I would send the axial photo instead, since most surgeons use the axial view rather than 3D models. So send them this photo:
@Isaiah_40_31 although it looks like it in the 3D model, I dont think there is any compression of the left IJV anymore, since the styloid has been trimmed, and C1 has been shaved. See this axial view showing it wide open at the level of C1, despite it looking cutoff in the 3D model. However, I think a surgical clip is right beside the left IJV at the level of C1 causing the 3D model to have difficulties rendering the IJV.
@TML, earlier you mentioned the IJV compression on the left. Now, you said there is no IJV compression. I think I see some axial and CT 3D images you sent that seem to have IJV compressing and rubbing between the surgical clips and ICA when moving neck. Correct me if I am wrong. ![]()
@bdys at no point did I say there was any compression of your left IJV. I said there is a surgical clip “touching” you left IJV. I said your right IJV is compressed against C1 and that you should consider a C1 shave on your right side to open up the IJV like they did on your left.
I’m not as concerned about a surgical clip touching an IJV since the clips are unlikely to provide that much compression. I’m more so concerned about the surgical clips touching your left ICA, as it does not take much pressure at all in that area to cause stroke-like symptoms. One of the clips looks to be in close proximity to where your carotid sinus nerve would be on your left carotid.
If a surgeon is going to open you up to remove clips, best to remove them all, but definitely get them off your ICA.
Regarding ES, I think your left side is perfect. A very shortened styloid and no compression of your left IJV at any point, just a clip touching it which is less concerning than the clips touching your left internal carotid. I think what you think is ES symptoms on the left are actually symptoms being caused by the clips. On the left there is no styloid touching anything nor C1.
@TML Alright.

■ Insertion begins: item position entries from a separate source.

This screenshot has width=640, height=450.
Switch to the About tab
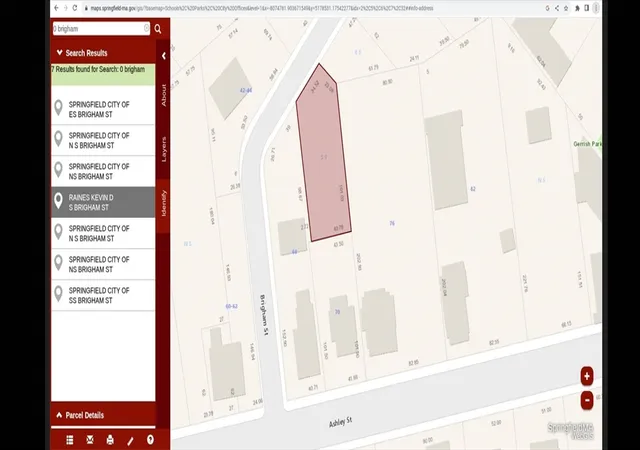(164, 96)
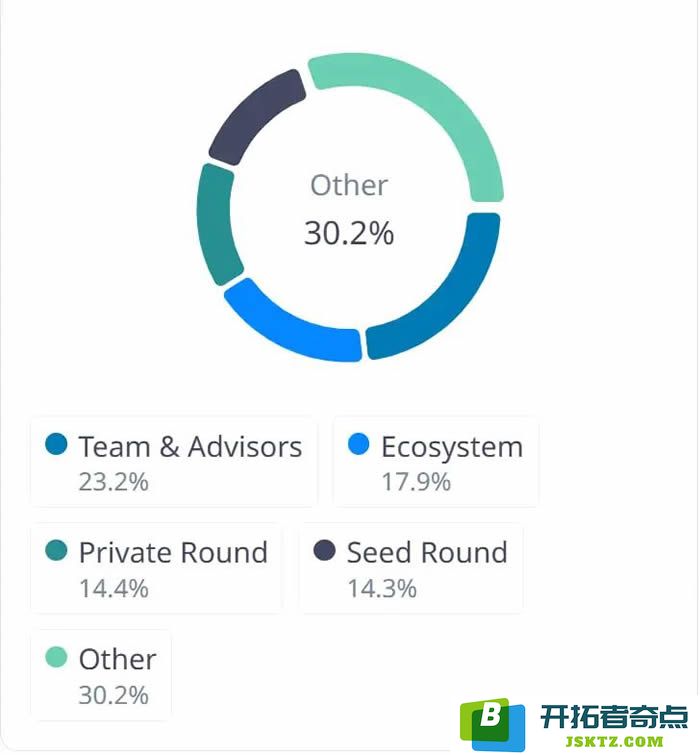Select the Other legend card

(101, 676)
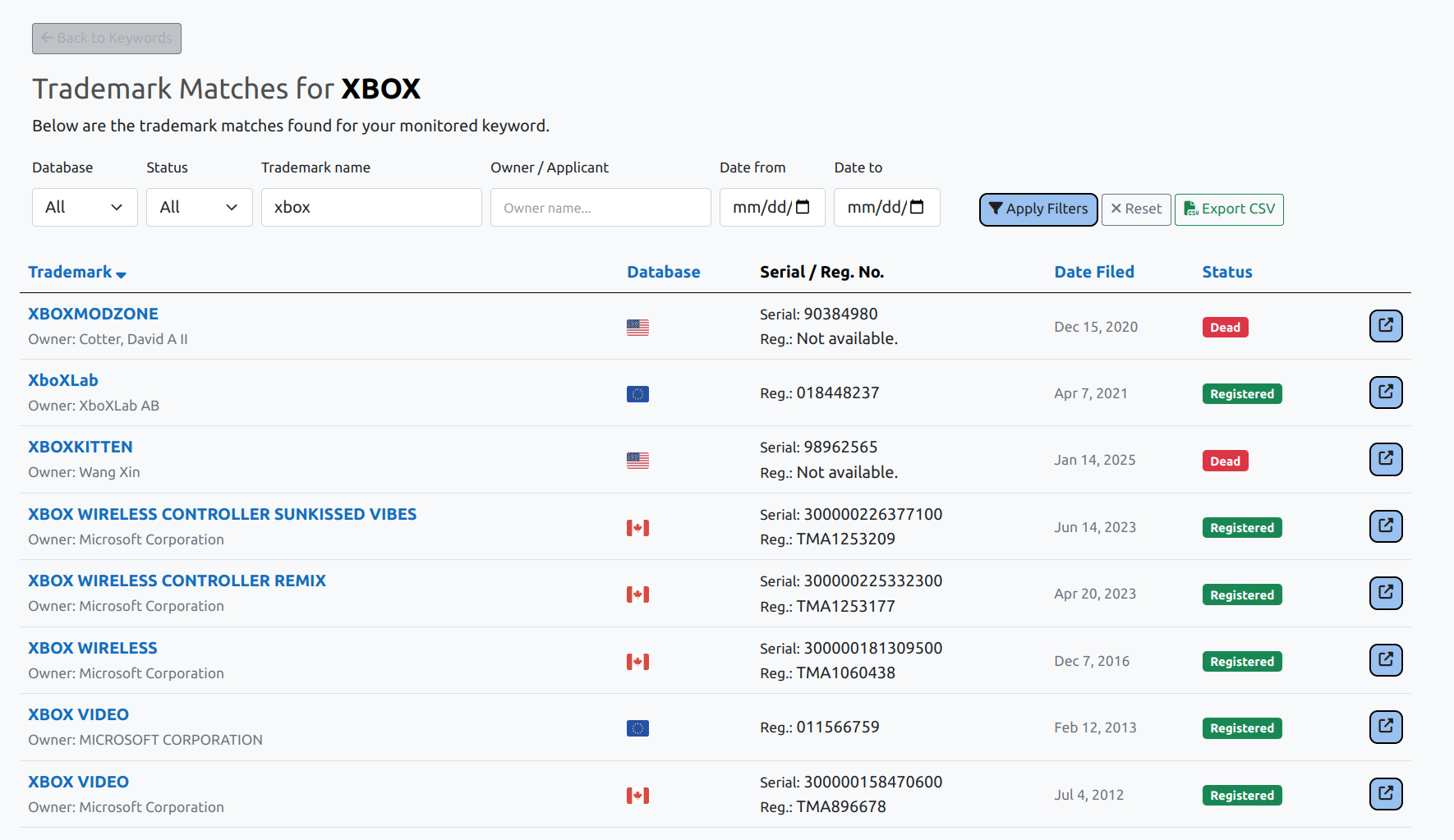Open external link for Controller Remix row
The image size is (1454, 840).
(x=1386, y=593)
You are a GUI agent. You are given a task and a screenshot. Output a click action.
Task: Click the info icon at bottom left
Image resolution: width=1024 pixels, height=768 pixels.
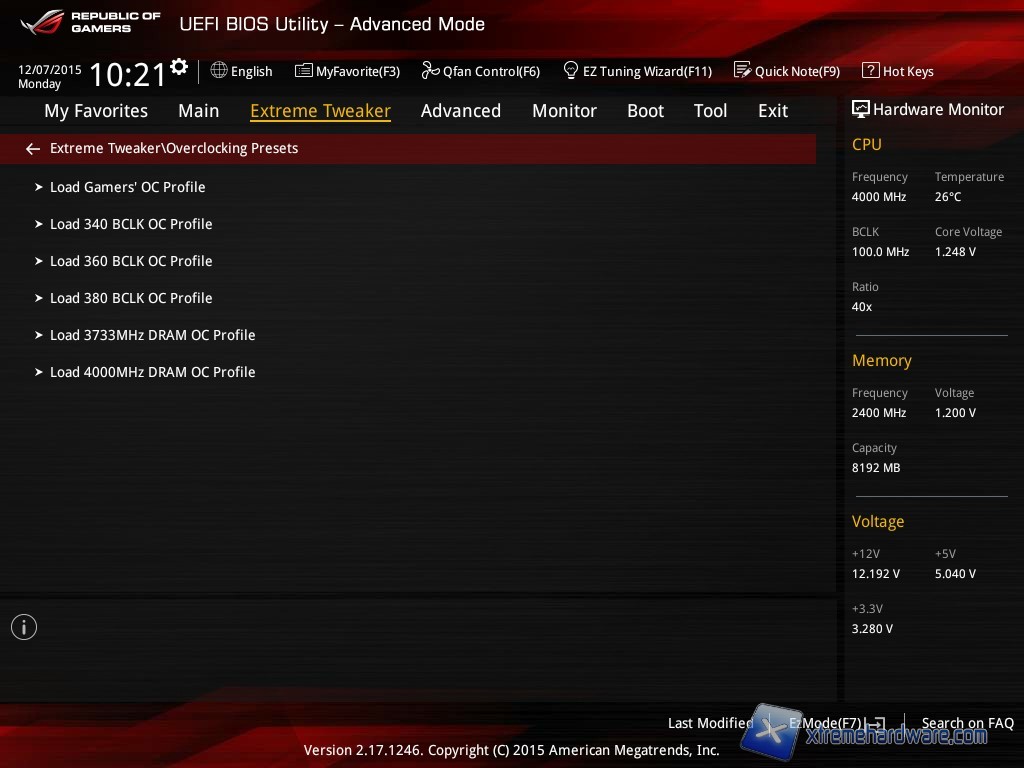[24, 627]
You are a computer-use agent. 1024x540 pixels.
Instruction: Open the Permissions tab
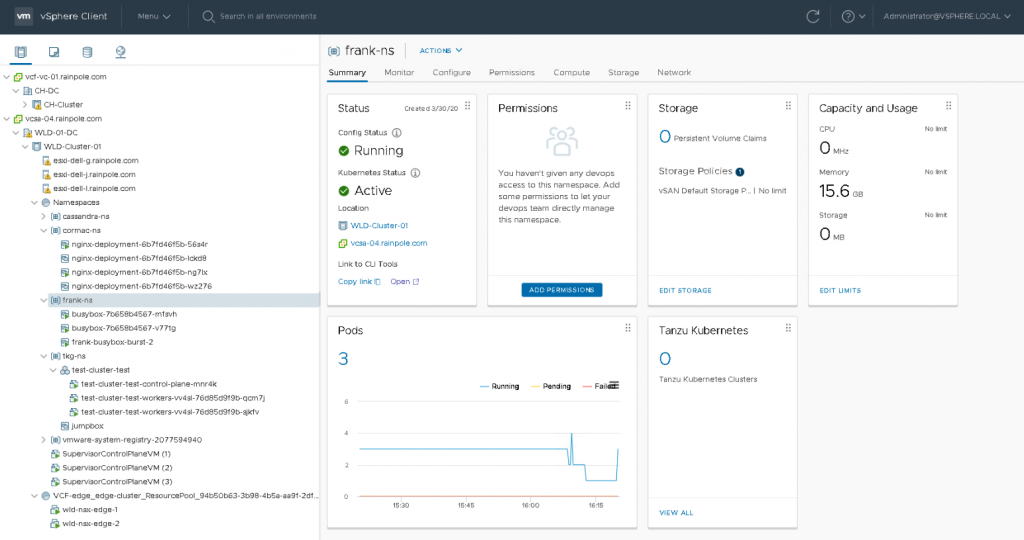[511, 73]
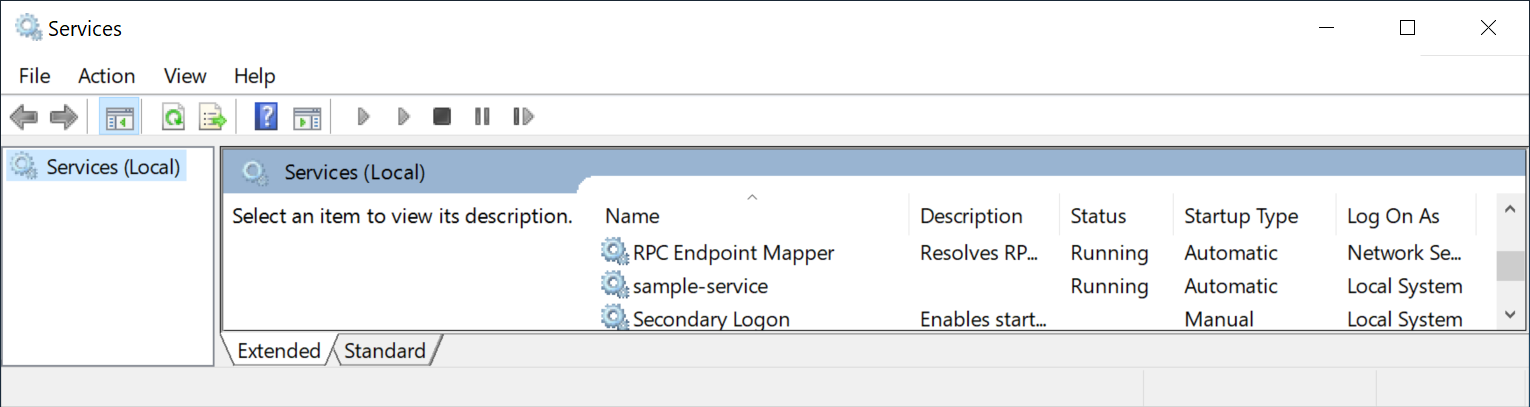Open the File menu
The width and height of the screenshot is (1530, 407).
[34, 76]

I still feel 99% of the ES symptoms. I can also feel something outside of the left throat pushing in and pulling when moving my neck and swallowing up and down, which leads to compression in both ears. My right side is also affected by the ES symptoms. Of course, the clips are obviously and clearly to be irritated and painful
I found and see what you said earlier about the couple clips in close proximity with my left ICA and other clips touching my left IJV.
Oops! My bad. Sorry for the misunderstanding. I guess what I circled isn’t the TP of the left C1 but perhaps a surgical clip in that area. I will delete/correct the image I annotated, @TML.
Your right side is 100% ES and your right styloid/C1 should be dealt with.
On your left side ES is literally impossible because your styloid is not touching anything. The only ES symptoms you would have on left is any lingering nerve irritation from when the styloid was full length or from the surgery. I am doubtful that any surgeon is going to touch your left styloid again because they are not going to agree with you that your left styloid is continuing to cause problems. I think all of your symptoms on your left that you are describing are real, but it’s all coming from the clips or nerve irritation from surgery. There is literally nothing else a surgeon can do regarding ES on your left - your left styloid is down to a nub and your C1 has been shaved. There’s physically no more decompression that can happen on your left. All that’s left are the clips.
Can I ask the surgeon to remove the clips on the left side?
Yes, definitely ask him to remove the clips.